1 Use Your Natural Talents

My talent for research awakened again, and I found that I opened a new chapter in researching my family history. I joined my local family history group and a similar group from the village of my ancestors, Lowdham, Nottinghamshire.

2 Find Replenishing Projects

I threw myself into project management in rebuilding our home. A vast amount of work needed doing when we moved in, and I enjoyed negotiating the contracts and overseeing the work. The work is mostly complete, except that there are always walls to knock down and rebuild.

3 Rebuild Your Mental Health

My mental support mention earlier gave me the skills I needed to keep me mentally secure and increased my self-awareness. One of my main difficulties was that I paid insufficient attention to “self-soothing” during my working years. I continue to apply those skills to this day.

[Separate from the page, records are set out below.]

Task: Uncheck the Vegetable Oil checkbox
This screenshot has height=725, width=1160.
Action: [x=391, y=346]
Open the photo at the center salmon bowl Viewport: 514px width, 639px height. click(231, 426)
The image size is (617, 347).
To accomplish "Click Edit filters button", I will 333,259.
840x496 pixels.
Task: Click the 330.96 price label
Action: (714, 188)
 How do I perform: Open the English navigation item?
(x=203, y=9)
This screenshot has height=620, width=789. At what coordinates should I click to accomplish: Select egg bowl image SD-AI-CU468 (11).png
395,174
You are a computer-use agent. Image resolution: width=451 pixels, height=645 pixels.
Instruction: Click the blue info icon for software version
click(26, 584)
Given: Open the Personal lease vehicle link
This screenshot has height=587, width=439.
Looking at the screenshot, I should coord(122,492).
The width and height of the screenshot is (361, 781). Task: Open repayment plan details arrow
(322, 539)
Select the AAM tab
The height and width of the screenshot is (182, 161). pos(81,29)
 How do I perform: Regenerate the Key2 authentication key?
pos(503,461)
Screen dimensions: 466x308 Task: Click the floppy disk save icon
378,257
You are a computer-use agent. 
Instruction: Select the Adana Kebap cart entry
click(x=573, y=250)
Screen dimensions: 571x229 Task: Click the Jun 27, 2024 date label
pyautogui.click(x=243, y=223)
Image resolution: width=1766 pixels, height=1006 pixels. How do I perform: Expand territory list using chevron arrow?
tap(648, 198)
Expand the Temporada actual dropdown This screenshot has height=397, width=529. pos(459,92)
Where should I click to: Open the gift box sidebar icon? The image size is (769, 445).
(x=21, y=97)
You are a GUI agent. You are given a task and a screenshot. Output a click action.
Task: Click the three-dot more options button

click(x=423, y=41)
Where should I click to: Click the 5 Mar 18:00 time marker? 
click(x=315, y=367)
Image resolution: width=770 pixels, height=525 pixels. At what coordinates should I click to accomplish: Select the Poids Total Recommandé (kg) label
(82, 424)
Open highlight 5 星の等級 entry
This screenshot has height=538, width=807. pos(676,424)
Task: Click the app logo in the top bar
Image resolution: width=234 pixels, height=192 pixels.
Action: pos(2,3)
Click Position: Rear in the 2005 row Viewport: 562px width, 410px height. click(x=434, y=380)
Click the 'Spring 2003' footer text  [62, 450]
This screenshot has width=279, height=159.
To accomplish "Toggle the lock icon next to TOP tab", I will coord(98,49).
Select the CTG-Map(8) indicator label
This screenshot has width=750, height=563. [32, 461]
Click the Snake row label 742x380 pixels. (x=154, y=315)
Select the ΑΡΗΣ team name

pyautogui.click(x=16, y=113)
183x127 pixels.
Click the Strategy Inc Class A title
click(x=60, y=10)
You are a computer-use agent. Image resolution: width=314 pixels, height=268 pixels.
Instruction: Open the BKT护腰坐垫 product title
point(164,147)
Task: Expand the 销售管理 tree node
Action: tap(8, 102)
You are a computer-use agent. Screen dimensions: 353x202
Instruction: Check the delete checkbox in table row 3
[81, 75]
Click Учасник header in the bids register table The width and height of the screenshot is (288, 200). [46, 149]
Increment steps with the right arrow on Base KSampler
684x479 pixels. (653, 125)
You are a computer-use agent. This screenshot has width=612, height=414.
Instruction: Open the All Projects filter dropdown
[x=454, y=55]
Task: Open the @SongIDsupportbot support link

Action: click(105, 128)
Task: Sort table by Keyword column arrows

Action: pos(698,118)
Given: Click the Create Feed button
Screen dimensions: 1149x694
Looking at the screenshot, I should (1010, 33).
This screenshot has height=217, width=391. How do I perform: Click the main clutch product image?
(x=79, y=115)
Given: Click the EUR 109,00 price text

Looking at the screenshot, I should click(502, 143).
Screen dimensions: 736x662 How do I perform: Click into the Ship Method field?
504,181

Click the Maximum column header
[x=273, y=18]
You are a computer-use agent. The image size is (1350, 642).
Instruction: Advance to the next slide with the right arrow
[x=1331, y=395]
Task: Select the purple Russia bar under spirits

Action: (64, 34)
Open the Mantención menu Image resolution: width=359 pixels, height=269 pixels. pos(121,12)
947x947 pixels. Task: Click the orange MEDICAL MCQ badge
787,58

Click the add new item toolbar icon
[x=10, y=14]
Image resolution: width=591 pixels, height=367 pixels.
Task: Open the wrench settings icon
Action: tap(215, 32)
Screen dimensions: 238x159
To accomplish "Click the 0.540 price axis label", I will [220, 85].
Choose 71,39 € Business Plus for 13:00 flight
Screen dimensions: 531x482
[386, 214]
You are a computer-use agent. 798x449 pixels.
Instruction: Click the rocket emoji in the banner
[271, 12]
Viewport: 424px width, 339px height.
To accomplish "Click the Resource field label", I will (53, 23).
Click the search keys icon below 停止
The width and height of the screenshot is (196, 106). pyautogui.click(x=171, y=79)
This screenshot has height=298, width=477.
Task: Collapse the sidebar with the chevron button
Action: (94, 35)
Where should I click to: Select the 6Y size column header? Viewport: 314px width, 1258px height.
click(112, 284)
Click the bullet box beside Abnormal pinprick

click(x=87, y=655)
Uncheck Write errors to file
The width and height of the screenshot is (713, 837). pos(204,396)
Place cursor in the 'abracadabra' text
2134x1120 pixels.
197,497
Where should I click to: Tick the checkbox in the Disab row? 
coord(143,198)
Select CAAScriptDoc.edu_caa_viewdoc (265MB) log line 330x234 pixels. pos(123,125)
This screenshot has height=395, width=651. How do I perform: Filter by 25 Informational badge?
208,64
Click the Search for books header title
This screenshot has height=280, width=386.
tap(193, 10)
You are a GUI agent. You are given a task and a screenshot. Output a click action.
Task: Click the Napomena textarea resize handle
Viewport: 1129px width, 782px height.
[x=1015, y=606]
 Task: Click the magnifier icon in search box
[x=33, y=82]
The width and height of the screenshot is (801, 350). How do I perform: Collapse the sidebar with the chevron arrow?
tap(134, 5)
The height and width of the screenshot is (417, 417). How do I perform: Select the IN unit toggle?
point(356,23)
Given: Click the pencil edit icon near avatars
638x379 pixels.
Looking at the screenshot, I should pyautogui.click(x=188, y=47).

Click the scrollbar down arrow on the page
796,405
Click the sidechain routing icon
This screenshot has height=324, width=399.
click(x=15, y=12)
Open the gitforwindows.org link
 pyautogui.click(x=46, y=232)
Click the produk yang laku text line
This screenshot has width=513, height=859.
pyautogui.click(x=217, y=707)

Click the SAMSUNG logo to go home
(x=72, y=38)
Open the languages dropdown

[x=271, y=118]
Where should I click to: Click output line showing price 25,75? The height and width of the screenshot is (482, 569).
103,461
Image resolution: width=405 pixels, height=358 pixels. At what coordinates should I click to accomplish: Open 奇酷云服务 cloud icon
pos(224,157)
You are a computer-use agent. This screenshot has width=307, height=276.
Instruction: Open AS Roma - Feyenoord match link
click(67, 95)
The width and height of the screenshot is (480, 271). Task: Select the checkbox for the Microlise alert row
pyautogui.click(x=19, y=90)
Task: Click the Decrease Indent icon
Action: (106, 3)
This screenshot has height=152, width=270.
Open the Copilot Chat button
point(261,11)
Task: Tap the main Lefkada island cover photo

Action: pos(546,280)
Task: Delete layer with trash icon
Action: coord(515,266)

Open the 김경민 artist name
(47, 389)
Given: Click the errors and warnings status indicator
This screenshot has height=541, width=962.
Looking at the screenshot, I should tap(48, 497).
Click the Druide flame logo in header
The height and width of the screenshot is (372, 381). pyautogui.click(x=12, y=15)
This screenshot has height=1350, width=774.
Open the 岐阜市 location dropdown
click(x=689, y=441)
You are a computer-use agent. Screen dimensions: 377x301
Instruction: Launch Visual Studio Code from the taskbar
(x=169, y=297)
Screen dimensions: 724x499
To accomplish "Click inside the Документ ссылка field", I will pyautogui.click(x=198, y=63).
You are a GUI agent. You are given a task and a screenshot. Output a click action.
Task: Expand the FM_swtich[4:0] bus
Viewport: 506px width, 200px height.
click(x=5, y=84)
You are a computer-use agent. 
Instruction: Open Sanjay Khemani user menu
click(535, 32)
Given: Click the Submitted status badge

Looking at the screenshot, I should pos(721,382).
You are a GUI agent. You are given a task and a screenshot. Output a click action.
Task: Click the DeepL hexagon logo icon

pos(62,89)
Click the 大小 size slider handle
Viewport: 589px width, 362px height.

4 Regain Your Physical Fitness

If one is overweight, diabetic, with high blood pressure, then one is unfit. I was unfit. There are many ways to change the situation; many diets and exercise regimes help people like me. The critical thing is to find the right activities for you; walk, cycle, run, get a dog. But get moving. I walk three days a week. Use weights and do core strength exercises two days a week. I have two days a week rest. While I follow a particular diet, Each day I eat in an eight-hour window. My eating motto: Never before eleven; never after seven. It works for me.

5 Enjoy What You Have Now

Over the years, I have wasted a great deal of energy hankering after things I do not have. Energy expended in this way is draining, or at least I found it so. Accepting where I am right now, with what I have in my hand at the moment leads to a contented life. Sometimes we need to be grateful for what we have now, rather than to crave for  what we do not have.